Exercise objective:
Each line from the one containing "November 2019 (23, 1652)" through the end of the data must be retyped exactly, and no other line.

Stored data:
━━━━━━━━━━━━━━━━━━━━━━━━━━━━━━
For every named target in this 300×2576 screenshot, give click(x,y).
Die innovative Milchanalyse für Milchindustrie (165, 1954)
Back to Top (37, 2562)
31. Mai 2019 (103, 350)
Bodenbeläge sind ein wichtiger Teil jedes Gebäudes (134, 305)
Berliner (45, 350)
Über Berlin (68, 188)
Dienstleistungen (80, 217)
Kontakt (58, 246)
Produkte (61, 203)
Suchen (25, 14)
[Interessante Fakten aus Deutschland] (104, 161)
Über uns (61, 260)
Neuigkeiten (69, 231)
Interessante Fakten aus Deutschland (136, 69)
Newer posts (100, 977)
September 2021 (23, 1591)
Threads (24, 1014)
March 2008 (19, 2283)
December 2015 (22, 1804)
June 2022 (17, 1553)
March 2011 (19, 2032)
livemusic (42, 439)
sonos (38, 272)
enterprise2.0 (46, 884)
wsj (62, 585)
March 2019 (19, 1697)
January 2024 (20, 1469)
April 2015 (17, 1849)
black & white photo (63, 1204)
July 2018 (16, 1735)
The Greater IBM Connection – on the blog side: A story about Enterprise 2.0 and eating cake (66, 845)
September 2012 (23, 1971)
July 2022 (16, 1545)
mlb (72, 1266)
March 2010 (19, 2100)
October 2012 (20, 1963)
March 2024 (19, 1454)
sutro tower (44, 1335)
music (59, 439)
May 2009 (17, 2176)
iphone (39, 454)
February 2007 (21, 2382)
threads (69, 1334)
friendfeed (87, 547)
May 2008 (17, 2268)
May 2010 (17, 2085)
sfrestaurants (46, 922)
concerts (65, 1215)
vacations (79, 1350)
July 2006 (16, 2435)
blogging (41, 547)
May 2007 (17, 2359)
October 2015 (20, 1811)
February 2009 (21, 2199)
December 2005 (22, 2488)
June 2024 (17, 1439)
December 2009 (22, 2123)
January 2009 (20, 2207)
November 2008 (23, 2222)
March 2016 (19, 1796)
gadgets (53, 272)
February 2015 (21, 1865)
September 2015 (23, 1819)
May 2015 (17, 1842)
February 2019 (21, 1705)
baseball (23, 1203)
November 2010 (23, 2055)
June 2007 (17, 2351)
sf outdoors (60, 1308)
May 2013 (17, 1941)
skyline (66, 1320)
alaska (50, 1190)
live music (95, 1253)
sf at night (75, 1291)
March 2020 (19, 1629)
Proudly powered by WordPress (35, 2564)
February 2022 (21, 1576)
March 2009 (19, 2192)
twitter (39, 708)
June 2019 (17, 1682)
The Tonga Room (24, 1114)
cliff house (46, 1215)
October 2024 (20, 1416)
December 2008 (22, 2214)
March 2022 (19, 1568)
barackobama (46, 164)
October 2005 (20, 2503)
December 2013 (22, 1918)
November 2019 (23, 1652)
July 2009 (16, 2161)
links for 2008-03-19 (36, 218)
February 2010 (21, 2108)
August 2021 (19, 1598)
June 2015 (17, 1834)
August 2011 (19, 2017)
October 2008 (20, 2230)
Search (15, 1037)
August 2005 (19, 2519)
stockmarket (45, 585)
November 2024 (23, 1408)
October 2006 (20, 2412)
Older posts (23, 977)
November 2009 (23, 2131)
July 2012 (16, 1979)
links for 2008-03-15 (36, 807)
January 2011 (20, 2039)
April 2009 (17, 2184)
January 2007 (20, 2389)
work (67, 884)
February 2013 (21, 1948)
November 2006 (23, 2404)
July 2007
━━━━━━━━━━━━━━━━━━━━━━━━━━━━━━
Result of the task:
November 2019 (23, 1652)
July 2009 (16, 2161)
links for 2008-03-19 (36, 218)
February 2010 (21, 2108)
August 2021 (19, 1598)
June 2015 (17, 1834)
August 2011 (19, 2017)
October 2008 (20, 2230)
Search (15, 1037)
August 2005 (19, 2519)
stockmarket (45, 585)
November 2024 (23, 1408)
October 2006 (20, 2412)
Older posts (23, 977)
November 2009 (23, 2131)
July 2012 (16, 1979)
links for 2008-03-15 (36, 807)
January 2011 (20, 2039)
April 2009 (17, 2184)
January 2007 (20, 2389)
work (67, 884)
February 2013 (21, 1948)
November 2006 (23, 2404)
July 2007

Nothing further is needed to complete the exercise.